Testo fornito>
● ● ● ● ●

More on the dismissal of a disabled worker by reason of absences resulting from illnesses
In questo contributo l’A. analizza la decisione del Tribunale di Lecco, che ha ritenuto discriminatorio il licenziamento del lavoratore disabile per superamento del periodo di comporto. Secondo il giudice, le assenze del lavoratore dovute a disabilità non devono essere computate nel periodo di comporto anche quando questo è stabilito in misura prolungata per i lavoratori affetti da patologie gravi. L’A. dà altresì conto di alcune recenti decisioni dei giudici di merito che si sono espressi sostanzialmente nello stesso senso sulle medesime questioni.
In this contribution, the author analyses the decision of the Tribunal of Lecco, which held that the dismissal of a disabled worker for exceeding the period of sick leave was discriminatory. According to the judge, the worker’s absences due to disability should not be counted in the sick leave period even when this is established to a prolonged extent for workers suffering from serious pathologies. The author also gives an account of some recent decisions of the judges on the merits that have ruled substantially in the same sense on the same issues.
Si ritiene opportuno tornare sulla questione, di cui questo sito si è già occupato recentemente[1], dei criteri di calcolo del periodo di comporto da applicarsi in caso di disabilità del lavoratore perché alcune recenti decisioni, e, in particolare quella del Tribunale di Lecco[2], aggiungono ulteriori elementi al quadro giurisprudenziale, negli ultimi anni in rapida evoluzione. La decisione del Trib. Lecco merita attenzione sia per le novità in essa contenute relative ad aspetti sostanziali, sia per profili di carattere processuale, per l’analisi dei quali si rinvia al contributo di Laura Curcio, pubblicato su questo sito. Il caso riguarda un lavoratore divenuto inidoneo alle proprie mansioni di autista a causa di una patologia cardiaca che lo aveva costretto a un intervento chirurgico e successivamente a numerose assenze dal lavoro. Il lavoratore era stato dichiarato temporaneamente inidoneo alle proprie mansioni dal medico competente, giudizio che in sede di ricorso era stato corretto in inidoneità allo svolgimento delle mansioni di autista senza controindicazioni per lo svolgimento di mansioni alternative. Lo stesso, durante l’assenza era stato riconosciuto invalido al 67% ex l. n. 104/92. L’azienda, dopo aver atteso la revisione del giudizio del medico competente per riammetterlo al lavoro, e dopo aver rifiutato di concedergli l’aspettativa non retribuita, anch’essa prevista dal contratto collettivo e, dopo numerose sollecitazioni e richieste del lavoratore, lo spostava a mansioni di addetto alle pulizie. A questo punto, lamentando l’incompatibilità delle nuove mansioni con il suo stato di salute e indicando all’azienda altre mansioni in cui avrebbe potuto essere utilmente impiegato, il lavoratore rimaneva ancora assente dal lavoro. L’azienda, applicando il periodo di comporto prolungato fino a 30 mesi previsto dal Ccnl per malattia grave certificata (di cui gli ultimi 12 comunque non retribuiti), una volta superato questo, procedeva al licenziamento. Il lavoratore dunque ricorreva in giudizio lamentando sia la discriminazione diretta consistente nel rifiuto di accomodamenti ragionevoli, nel caso di specie l’adibizione ad altre mansioni compatibili con lo stato di salute, sia la discriminazione indiretta per aver il datore di lavoro calcolato nel periodo in comporto anche le assenze connesse allo stato di disabilità.

● ● ● ● ●

Righe di dati>
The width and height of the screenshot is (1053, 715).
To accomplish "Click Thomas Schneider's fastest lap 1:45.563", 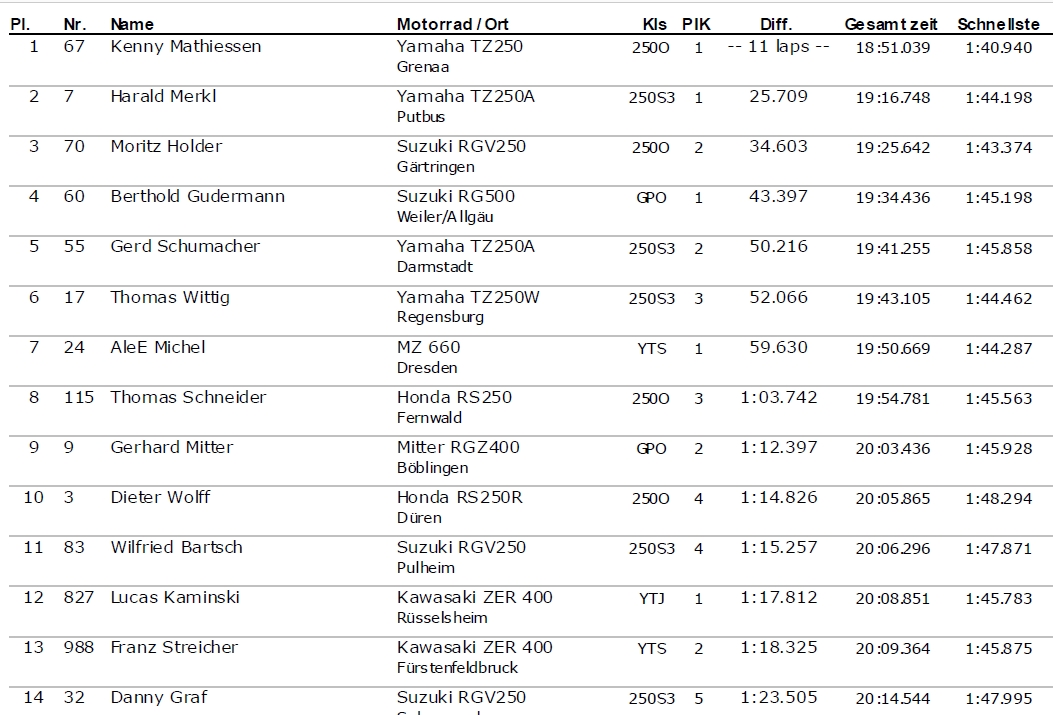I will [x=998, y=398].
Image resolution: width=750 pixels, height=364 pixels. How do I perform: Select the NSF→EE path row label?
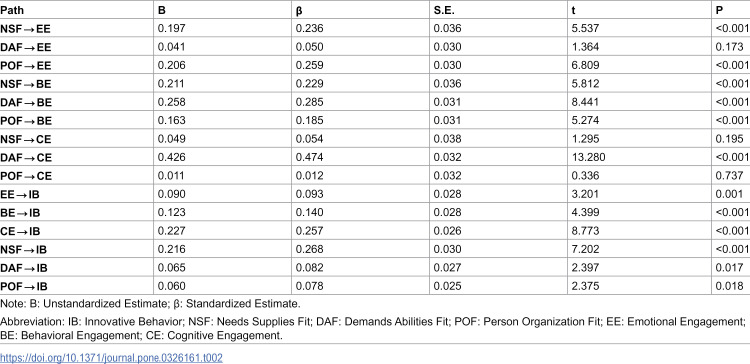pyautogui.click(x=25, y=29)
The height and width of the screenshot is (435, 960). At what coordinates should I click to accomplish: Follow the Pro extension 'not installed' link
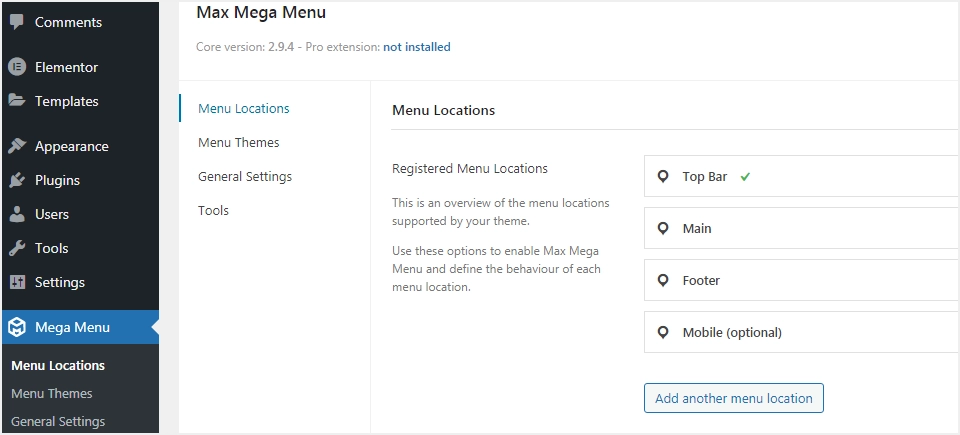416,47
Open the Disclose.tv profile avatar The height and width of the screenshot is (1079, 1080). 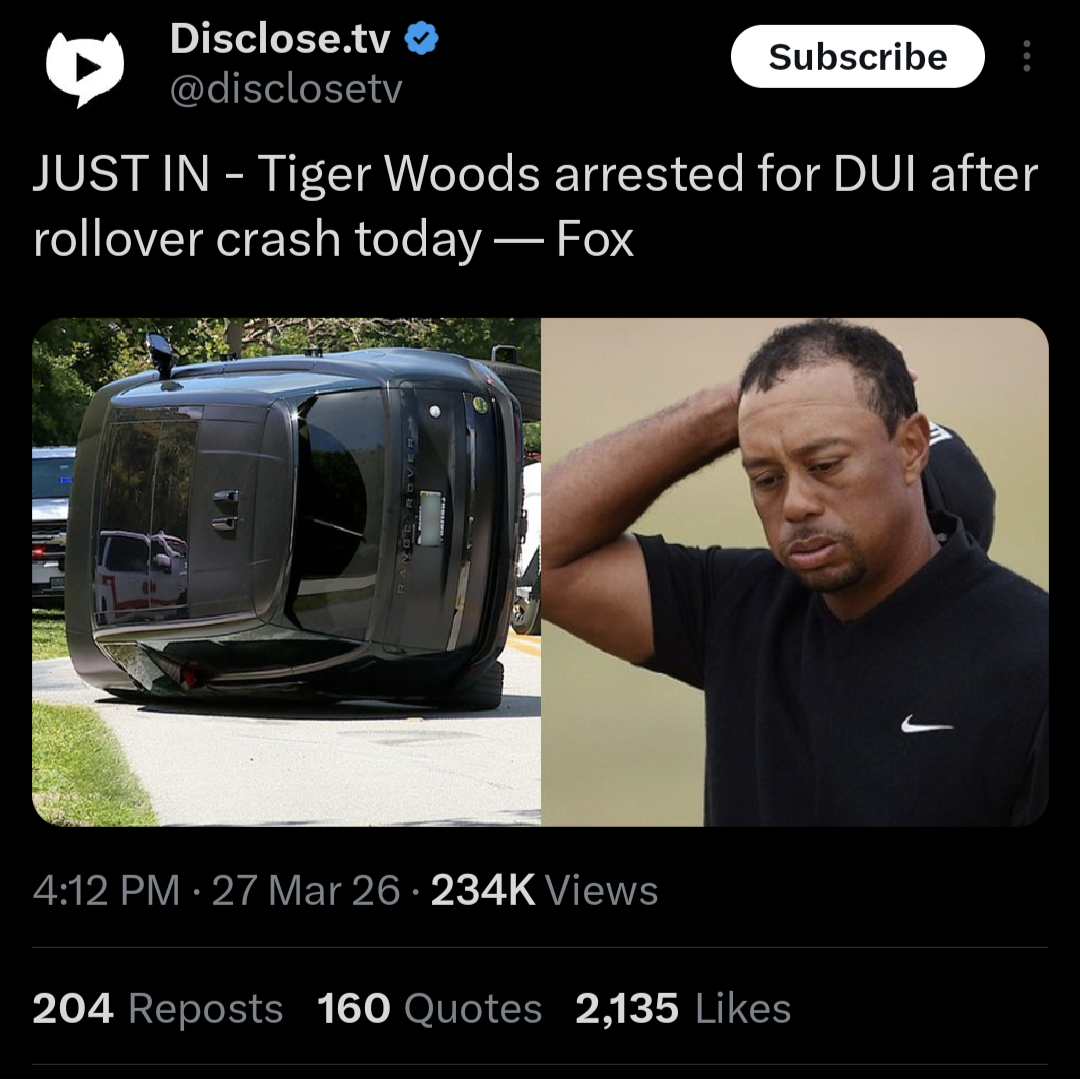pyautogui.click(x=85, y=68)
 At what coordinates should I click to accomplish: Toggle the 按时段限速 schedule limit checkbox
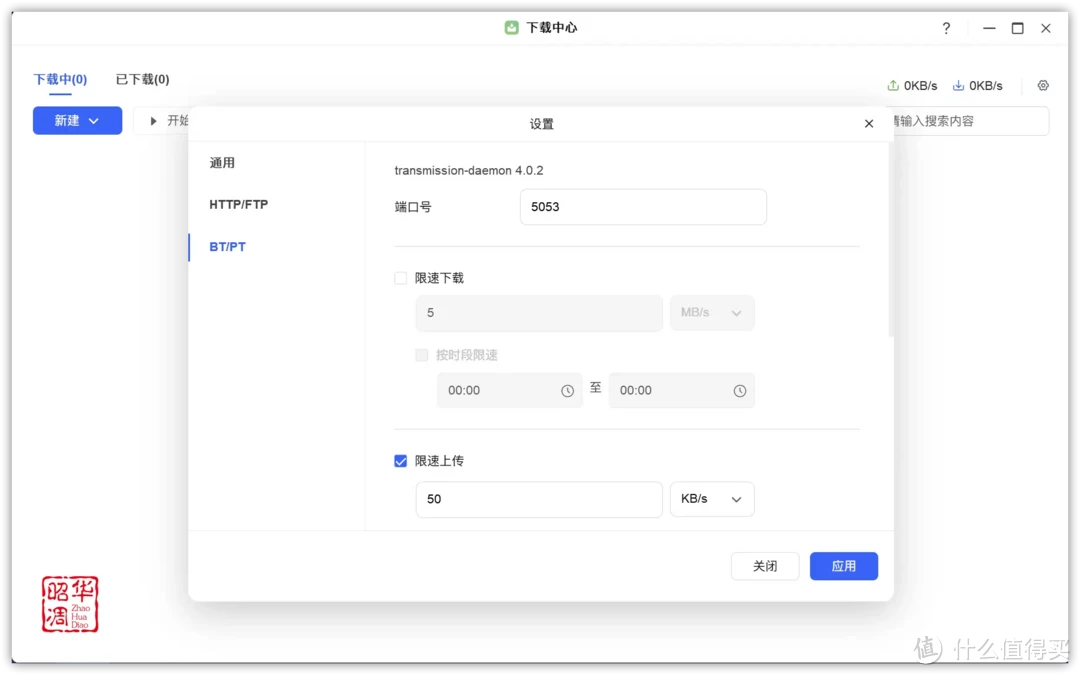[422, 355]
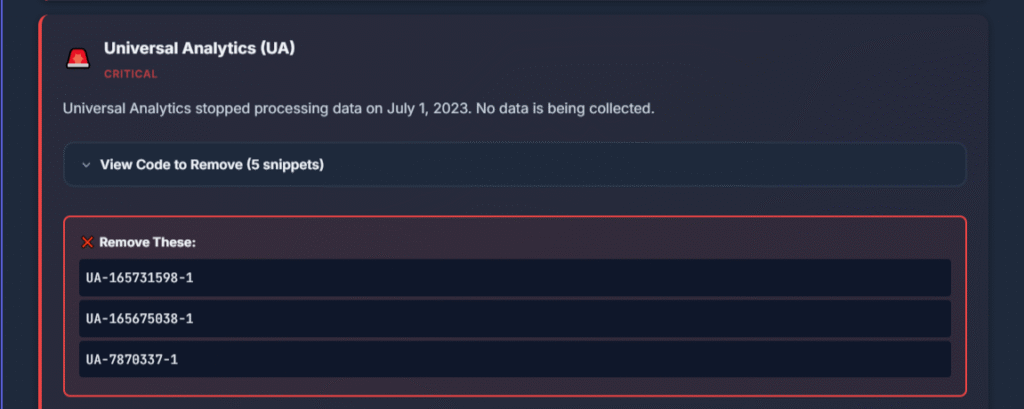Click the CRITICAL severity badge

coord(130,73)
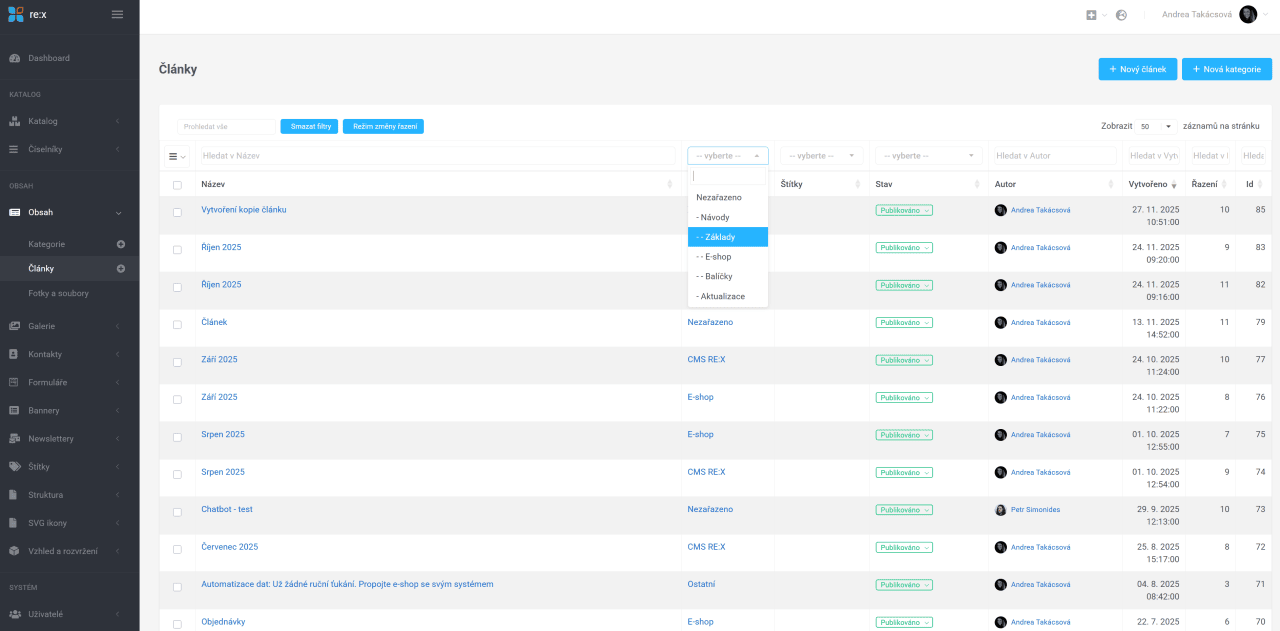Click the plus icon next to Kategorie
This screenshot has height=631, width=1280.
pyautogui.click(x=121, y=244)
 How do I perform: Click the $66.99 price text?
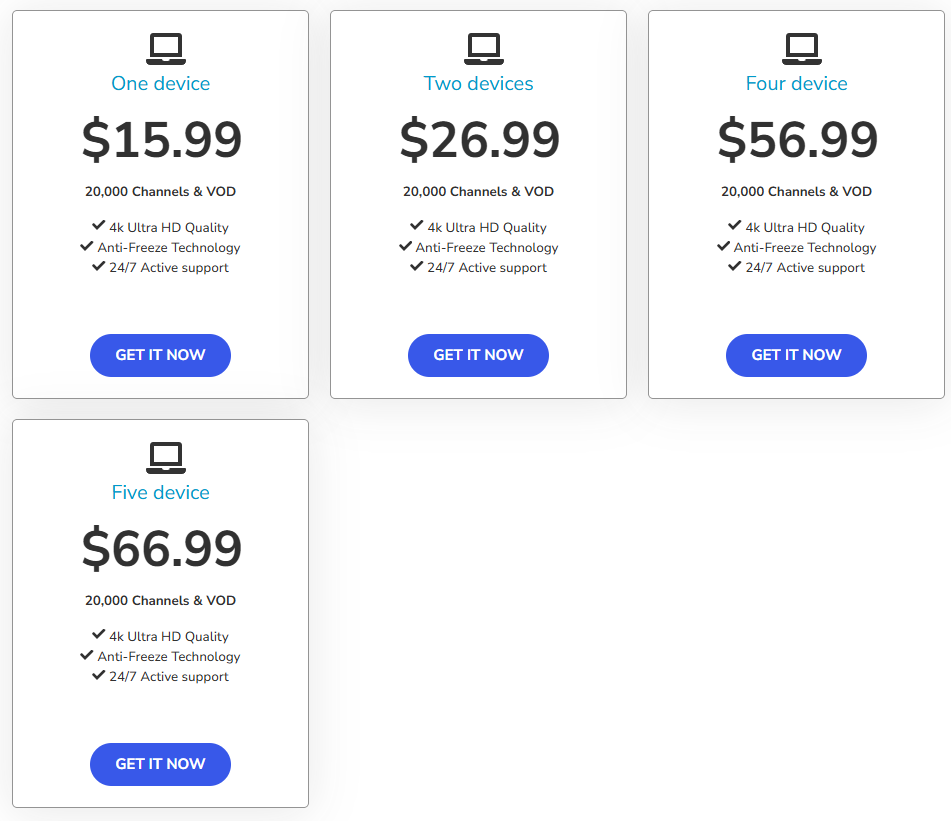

● ● ● ● ●

Cosa si chiede>
Secondo il testo fornito, fino a quanti mesi poteva arrivare il periodo di comporto prolungato che il Ccnl prevedeva per malattia grave certificata?

Soluzione dell'esercizio>
Fino a 30 mesi, di cui gli ultimi 12 non retribuiti.